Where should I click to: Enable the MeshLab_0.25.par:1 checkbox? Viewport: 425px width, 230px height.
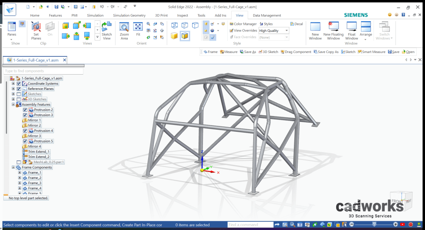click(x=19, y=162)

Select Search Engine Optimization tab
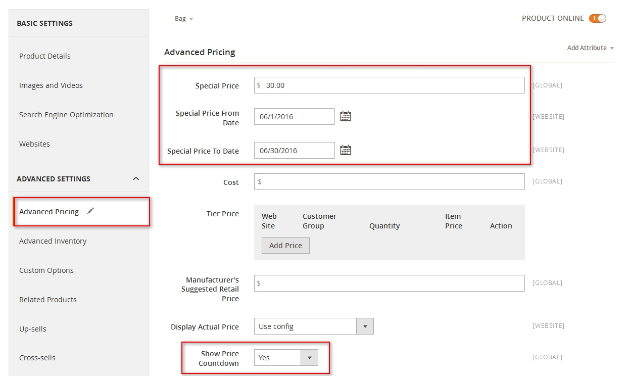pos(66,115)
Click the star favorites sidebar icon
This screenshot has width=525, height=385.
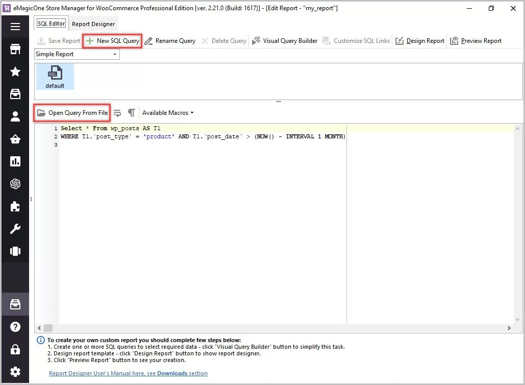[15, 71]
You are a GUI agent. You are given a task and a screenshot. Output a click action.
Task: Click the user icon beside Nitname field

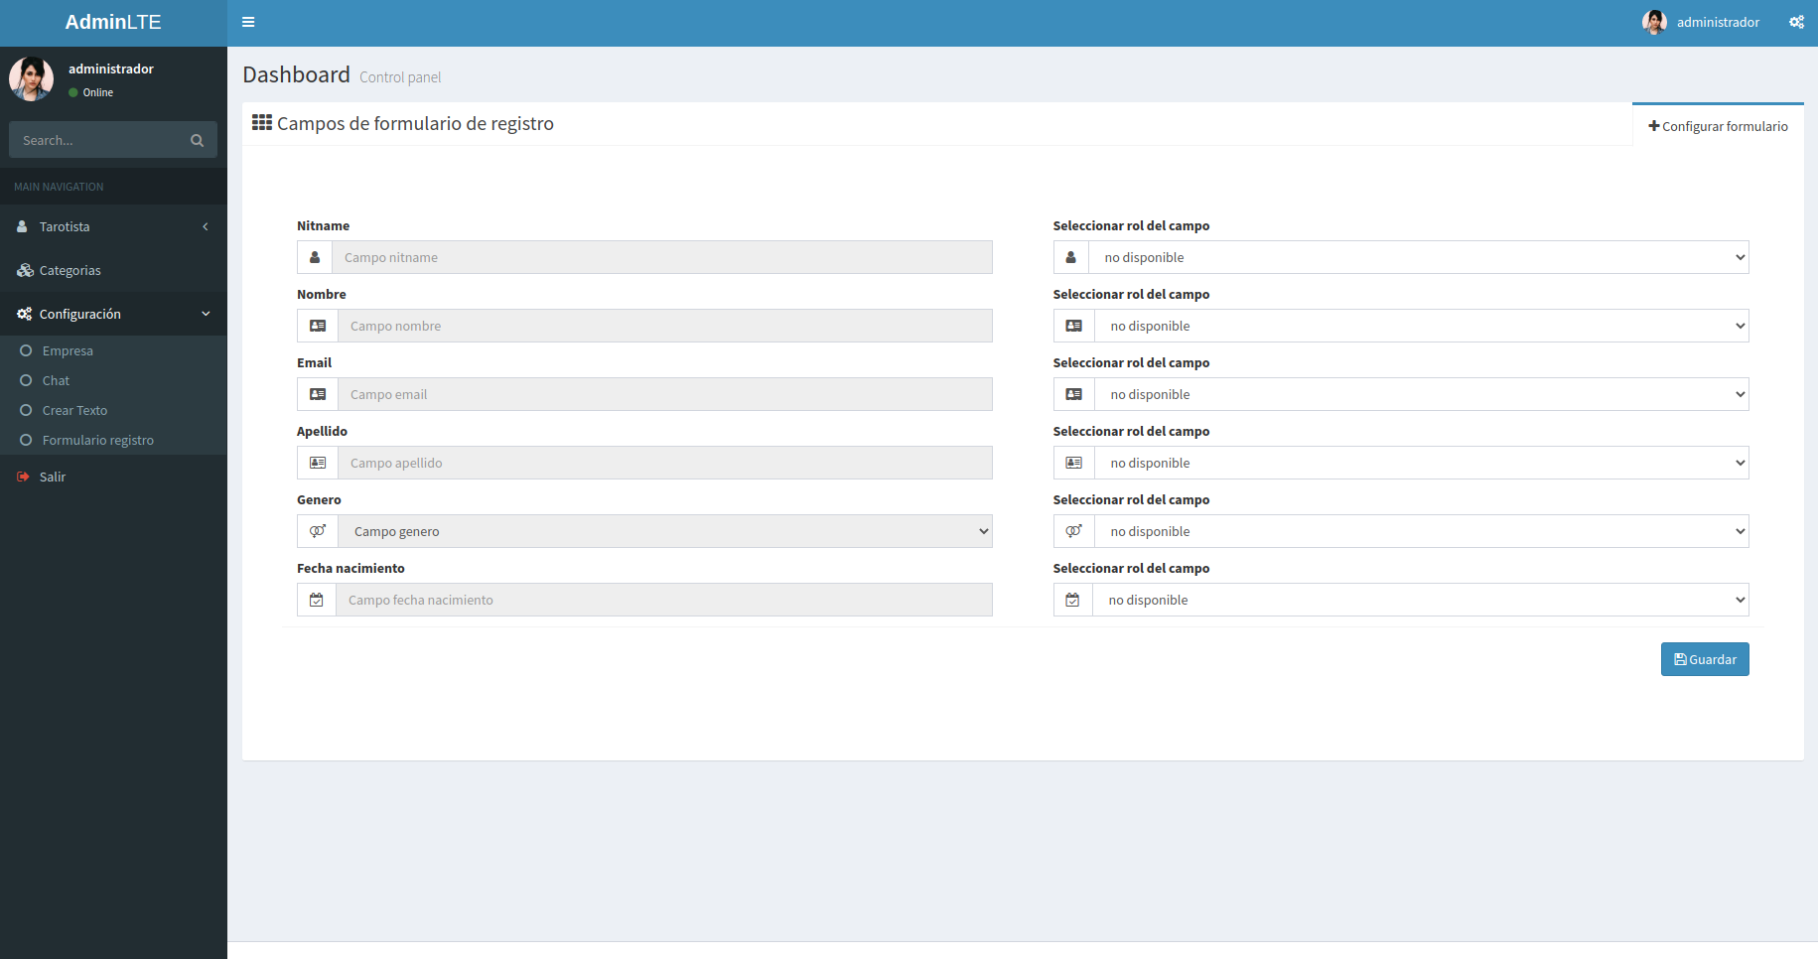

→ **YOUR TASK**
The expected result is the data above in exact form, free of pictures.

→ **FINAL ANSWER**
Where should I click to: Enable the MeshLab_0.25.par:1 checkbox? Viewport: 425px width, 230px height.
click(x=19, y=162)

Select Search Engine Optimization tab
pos(66,115)
Click the star favorites sidebar icon
This screenshot has width=525, height=385.
[15, 71]
You are a GUI agent. You are given a task and a screenshot. Output a click action.
Task: Click the user icon beside Nitname field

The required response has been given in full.